Ok, but this is more or less the "invariance argument" I mentioned. I can see this is the "only meaningful way", but as I understand from your text this is more or less the only argument (so I shouldn't try to find an intuitive reason why the cutt-off and the coupling parameter should be related)?

Thanks for your clear answer! It's very nice to exchange thoughts about this kind of stuff; it can clearify things in minutes which normally would take days or perhaps weeks :D

 

[Demystifier]

but as I understand from your text this is more or less the only argument (so I shouldn't try to find an intuitive reason why the cutt-off and the coupling parameter should be related)?

As far as I know, there is no other (more intuitive) reason for this. If you find some, let me know!

 

[haushofer]

As far as I know, there is no other (more intuitive) reason for this. If you find some, let me know!
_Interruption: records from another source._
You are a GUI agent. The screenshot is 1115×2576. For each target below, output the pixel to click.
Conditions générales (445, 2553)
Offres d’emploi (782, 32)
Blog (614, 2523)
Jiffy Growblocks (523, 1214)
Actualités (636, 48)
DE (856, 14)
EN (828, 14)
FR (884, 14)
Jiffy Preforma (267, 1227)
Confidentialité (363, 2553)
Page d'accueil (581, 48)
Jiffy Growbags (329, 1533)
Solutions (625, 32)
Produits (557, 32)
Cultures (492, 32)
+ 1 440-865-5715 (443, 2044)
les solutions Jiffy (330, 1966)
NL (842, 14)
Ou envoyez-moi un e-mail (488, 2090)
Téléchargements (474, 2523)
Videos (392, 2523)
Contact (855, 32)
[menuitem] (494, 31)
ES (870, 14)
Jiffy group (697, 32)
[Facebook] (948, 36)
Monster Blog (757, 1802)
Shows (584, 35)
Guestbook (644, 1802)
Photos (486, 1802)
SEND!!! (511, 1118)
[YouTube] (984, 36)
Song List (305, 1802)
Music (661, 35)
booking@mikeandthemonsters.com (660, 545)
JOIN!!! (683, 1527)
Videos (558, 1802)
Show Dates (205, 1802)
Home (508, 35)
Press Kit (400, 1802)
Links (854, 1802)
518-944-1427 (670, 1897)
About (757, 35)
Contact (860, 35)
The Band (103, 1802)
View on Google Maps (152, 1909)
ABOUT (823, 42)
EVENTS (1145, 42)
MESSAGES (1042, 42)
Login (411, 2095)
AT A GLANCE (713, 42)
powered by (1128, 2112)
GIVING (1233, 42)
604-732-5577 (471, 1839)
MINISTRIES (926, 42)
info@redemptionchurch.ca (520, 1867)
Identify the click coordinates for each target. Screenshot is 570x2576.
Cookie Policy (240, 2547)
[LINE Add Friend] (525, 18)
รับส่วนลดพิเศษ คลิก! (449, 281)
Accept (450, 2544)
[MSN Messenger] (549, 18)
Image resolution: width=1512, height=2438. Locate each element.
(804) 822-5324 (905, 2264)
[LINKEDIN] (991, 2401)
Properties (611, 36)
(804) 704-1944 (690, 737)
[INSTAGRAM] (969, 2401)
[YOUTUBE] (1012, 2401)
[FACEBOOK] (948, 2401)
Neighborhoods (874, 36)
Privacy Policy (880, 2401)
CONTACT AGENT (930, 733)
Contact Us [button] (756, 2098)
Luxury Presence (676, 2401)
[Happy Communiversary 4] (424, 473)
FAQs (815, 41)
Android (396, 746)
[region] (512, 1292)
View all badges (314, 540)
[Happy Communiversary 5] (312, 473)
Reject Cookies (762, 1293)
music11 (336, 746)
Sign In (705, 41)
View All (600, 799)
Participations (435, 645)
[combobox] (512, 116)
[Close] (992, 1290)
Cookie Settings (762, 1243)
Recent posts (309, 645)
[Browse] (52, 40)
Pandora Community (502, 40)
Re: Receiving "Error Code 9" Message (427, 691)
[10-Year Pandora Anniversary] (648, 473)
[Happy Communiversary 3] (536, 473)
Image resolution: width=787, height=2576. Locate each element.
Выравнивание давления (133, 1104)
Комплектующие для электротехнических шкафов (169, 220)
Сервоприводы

Yeah sure, I will ;) But somehow this bothers me a little, so the quest is not over yet :D Thanks!

 

[Demystifier]

Maybe this can help:
Theories with different values of $$\lambda$$ and $$\Lambda$$ can be thought of as theories with different measurable predictions. However, we cannot determine $$\Lambda$$ from experiments. Why not? Because for each value of $$\Lambda$$ there is a corresponding value of $$\lambda$$ such that measurable predictions (that is, M) will stay unchanged. Thus, the function $$\lambda(\Lambda)$$ can be thought of as a parameterization of a class of different theories that lead to the same measurable predictions.

 

[RedX]

It is best to think on this stuff in a solid-state physics style. In a true fundamental theory, which we do not know, M depends both on $\lambda$ and $\Lambda$. They are independent parameters. M also depends on some other parameters about which we can say nothing because we do not know the true fundamental theory. However, since we do not know the true theory, we want to parameterize physics in terms of quantities in the effective theory we do know, which is QFT. But pure QFT (i.e., QFT without a cutoff) does not have any free parameter $\Lambda$. Therefore, we want to reformulate QFT with a cutoff such that all dependence on $\Lambda$ is eliminated. The only meaningful way to do it is to absorb the dependence on $\Lambda$ into a redefinition of the allowed parameter $\lambda$.

In this case, don't we know the true fundamental theory? It's a scalar $$\phi^4$$ theory. So $$\lambda$$ is a function of $$\Lambda$$.

If you start out with a cutoff however, then $$\lambda$$ and $$\Lambda$$ are independent, for one value only - the value of $$\lambda$$ at the cutoff. When you change your cutoff however, then $$\lambda$$ is a function of the cutoff in order to retain the same results.